We have passed the time when one can seriously argue that an edge provider is somehow special and deserves different rules than other companies. The reality is that edge providers are most likely to use data as their ultimate product, resulting in harm when this information is either misused, mishandled or, as we have seen in the news, stolen.
“Special,” in this context, would result in confusion among consumers, patchwork rules, and ultimately harm to individual privacy. The goal has to be rules that balance the need to protect consumers and the need to innovate and invest in the internet ecosystem.
Senator Thune promised more hearings with privacy activists and leaders from Europe. As of now, Americans are caught between new digital privacy laws in the European Union and California. These laws have taken different but expansive (in California’s case, extremely expansive) approaches to privacy protection.
These approaches are not the way forward. Both privacy regimes entail huge administrative burdens, and California’s has provisions that would harm innovation. State-by-state regulation will lead to misunderstanding, inability to enforce the provisions effectively, and lots of lengthy, expensive litigation. Litigation—costly, innovation-sapping, and time-consuming—is not the way to resolve these issues.
Instead, Congress can do something simpler, which is to set up one standard for consumer privacy that applies to all companies no matter where they are in the internet ecosystem and no matter how consumers access the internet.

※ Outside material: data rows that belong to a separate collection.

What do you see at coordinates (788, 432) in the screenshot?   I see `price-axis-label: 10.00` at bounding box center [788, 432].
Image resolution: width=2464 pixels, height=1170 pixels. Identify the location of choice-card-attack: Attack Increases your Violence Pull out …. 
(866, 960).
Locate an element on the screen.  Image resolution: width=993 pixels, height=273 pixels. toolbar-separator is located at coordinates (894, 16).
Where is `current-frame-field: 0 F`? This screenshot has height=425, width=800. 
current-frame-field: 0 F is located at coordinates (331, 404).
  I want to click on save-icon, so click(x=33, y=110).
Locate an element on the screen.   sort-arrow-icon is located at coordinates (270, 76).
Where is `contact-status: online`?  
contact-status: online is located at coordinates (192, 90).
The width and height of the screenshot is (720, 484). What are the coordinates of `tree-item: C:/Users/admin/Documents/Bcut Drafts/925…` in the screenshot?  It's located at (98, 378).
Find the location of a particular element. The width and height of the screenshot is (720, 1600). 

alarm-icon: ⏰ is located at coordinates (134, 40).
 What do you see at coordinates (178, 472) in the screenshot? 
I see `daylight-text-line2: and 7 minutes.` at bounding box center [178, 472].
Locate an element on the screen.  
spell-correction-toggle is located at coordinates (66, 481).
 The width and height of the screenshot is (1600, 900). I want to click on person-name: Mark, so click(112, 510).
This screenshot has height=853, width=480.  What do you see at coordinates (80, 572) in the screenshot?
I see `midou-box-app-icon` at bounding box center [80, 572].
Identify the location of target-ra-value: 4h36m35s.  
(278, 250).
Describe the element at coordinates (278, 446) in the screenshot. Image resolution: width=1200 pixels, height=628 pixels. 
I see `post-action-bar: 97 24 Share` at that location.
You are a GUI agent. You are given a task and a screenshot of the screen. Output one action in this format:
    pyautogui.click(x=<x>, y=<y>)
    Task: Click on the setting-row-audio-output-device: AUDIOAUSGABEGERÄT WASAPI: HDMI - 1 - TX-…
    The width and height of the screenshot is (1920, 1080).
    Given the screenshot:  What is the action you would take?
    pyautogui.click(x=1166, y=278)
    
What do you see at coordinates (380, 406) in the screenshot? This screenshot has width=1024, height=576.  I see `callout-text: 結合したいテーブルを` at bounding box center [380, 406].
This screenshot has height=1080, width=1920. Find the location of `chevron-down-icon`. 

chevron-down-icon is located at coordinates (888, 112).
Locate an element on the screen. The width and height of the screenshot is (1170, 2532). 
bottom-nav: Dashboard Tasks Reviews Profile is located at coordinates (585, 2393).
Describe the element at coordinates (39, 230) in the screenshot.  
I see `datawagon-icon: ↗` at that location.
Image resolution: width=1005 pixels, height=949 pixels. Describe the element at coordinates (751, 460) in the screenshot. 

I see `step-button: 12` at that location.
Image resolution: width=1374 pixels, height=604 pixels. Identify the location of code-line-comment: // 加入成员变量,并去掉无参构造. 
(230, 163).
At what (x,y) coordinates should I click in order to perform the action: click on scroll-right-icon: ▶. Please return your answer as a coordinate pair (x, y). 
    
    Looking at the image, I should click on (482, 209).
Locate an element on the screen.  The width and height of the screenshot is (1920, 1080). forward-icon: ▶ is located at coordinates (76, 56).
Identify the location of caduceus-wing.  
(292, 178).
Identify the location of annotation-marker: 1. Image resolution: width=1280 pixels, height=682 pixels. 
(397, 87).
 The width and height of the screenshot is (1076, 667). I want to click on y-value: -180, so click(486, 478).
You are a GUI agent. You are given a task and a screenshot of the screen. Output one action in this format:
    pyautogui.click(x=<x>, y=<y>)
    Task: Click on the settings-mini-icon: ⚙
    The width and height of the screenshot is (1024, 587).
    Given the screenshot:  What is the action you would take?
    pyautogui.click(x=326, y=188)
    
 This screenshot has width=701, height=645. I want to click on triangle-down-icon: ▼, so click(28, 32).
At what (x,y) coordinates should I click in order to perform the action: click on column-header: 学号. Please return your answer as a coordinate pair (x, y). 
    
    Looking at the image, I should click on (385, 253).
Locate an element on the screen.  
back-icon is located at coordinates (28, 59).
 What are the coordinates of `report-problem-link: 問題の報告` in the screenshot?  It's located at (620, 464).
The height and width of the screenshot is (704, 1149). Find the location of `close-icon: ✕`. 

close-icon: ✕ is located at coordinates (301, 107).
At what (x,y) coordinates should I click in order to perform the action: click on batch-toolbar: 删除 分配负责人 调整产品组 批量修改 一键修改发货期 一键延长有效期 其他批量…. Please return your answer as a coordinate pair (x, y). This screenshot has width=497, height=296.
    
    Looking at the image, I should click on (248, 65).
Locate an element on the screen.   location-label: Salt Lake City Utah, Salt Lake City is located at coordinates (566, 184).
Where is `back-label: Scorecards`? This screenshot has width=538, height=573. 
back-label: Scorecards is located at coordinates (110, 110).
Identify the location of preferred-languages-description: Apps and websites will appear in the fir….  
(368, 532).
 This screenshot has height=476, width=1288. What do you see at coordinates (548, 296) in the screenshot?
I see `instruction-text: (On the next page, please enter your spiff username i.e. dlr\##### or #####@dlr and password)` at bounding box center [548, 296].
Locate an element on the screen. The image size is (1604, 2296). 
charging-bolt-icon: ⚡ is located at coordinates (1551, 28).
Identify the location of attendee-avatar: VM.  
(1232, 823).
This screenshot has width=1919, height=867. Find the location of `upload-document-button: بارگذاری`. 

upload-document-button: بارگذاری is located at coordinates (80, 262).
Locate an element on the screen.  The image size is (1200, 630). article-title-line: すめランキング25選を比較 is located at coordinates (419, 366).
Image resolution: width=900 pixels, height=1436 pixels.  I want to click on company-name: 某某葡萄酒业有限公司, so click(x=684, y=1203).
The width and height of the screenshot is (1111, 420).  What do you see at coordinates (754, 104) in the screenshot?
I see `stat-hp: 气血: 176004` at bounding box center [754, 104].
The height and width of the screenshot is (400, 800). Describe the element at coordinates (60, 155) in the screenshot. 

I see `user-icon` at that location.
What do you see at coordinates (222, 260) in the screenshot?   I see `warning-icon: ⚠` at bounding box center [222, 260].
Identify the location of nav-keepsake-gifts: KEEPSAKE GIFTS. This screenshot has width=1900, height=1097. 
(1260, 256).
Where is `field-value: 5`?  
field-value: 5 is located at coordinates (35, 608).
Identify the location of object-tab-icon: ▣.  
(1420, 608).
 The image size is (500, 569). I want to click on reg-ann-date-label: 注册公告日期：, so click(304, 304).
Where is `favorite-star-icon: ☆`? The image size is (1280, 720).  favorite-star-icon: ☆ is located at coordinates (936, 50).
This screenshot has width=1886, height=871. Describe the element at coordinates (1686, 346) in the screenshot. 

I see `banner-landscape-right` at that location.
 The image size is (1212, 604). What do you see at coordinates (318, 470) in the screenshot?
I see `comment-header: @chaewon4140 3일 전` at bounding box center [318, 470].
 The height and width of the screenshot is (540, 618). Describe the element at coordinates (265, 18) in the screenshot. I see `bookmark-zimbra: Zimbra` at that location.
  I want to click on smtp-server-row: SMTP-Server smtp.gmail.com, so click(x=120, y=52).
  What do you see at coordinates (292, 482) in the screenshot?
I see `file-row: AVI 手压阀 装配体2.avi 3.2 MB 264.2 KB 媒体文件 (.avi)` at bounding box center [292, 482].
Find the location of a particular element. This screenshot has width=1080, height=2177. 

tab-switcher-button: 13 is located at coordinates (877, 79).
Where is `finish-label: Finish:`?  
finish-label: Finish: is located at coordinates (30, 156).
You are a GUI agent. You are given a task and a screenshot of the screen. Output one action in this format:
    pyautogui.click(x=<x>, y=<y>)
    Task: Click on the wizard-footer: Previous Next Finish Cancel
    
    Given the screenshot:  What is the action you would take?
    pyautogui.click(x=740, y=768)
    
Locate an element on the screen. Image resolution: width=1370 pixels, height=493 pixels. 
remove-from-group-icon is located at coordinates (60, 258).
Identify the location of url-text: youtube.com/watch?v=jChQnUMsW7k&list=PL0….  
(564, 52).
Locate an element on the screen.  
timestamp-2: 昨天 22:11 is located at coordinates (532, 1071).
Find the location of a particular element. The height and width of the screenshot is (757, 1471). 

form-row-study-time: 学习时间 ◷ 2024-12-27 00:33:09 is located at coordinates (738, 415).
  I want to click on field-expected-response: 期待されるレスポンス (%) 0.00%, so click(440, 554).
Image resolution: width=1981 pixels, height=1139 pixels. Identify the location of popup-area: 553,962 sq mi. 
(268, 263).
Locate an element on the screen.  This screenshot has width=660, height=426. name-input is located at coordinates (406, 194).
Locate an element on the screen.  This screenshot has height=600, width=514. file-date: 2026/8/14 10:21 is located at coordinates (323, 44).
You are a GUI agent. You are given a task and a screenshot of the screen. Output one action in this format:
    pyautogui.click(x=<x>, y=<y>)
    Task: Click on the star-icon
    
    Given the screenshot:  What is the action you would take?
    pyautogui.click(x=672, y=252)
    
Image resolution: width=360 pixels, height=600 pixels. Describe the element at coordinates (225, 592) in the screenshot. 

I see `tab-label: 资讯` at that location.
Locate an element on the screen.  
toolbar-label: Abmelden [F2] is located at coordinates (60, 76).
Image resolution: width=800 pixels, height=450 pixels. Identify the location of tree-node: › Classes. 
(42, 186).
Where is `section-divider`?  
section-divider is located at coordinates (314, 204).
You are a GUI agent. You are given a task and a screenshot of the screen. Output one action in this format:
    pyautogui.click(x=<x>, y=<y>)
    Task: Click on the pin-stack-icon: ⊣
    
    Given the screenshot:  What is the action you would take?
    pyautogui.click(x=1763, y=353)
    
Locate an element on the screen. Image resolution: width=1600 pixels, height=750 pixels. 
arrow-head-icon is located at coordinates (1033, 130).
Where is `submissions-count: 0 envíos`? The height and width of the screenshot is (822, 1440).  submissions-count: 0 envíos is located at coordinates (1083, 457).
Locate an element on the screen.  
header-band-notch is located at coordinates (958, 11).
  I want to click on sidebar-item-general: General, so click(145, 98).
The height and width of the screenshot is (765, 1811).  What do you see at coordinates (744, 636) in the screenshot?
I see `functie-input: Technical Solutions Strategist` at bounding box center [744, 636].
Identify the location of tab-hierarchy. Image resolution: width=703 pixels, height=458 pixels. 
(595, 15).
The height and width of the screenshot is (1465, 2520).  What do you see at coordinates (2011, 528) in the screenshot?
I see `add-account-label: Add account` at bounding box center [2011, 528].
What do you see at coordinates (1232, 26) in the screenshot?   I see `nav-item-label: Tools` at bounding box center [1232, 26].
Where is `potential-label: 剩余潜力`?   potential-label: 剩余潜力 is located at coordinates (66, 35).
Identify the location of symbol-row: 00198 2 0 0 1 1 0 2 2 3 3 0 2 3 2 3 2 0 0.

In other words, “keep it simple, Senators.”
A national consumer data privacy law for the U.S. should stick to a basic principle: one standard for everyone, so that consumers have one set of expectations concerning how their data and privacy are treated when they are online, whether it’s for e-commerce, social media, simple browsing, or anything else that consumers do online. Of course, certain types of online interactions (notably, with physicians and other healthcare providers) are subject to heightened privacy rules and other rules. I’m far less worried about protecting privacy in the patient/doctor relationship—something doctors have been doing for centuries—than about those who hold large amounts of consumer data and virtually no restrictions on how that data can be used.
The simple truth is that Internet Service Providers (ISPs) have far less visibility into what consumers do online than the large social media and search companies. Simply typing “https” rather than “http” or going to a secure site reduces the data your ISP can see. Ultimately, the ISP model is based on service, not on the data that is accumulated. So, as the debate moves forward, the focus should be on bright line rules applicable to every internet company that promote transparency to consumers, protect sensitive data, and encourage innovation.
According to Senator Thune, “The question is no longer whether we need a federal law to protect consumers’ privacy. The question is what shape that law should take.” That’s absolutely true—and the best way is to have a single standard that applies to everyone. The challenge is to advance consumer privacy without harming innovation. There’s still time to act; California’s law does not come into full effect until 2020. Rhetoric is long; time is short … keep it simple. Take a page from Nike: Just Do It.
Kim Keenan is the Co-Chairwoman of the DC-based Internet Innovation Alliance (IIA).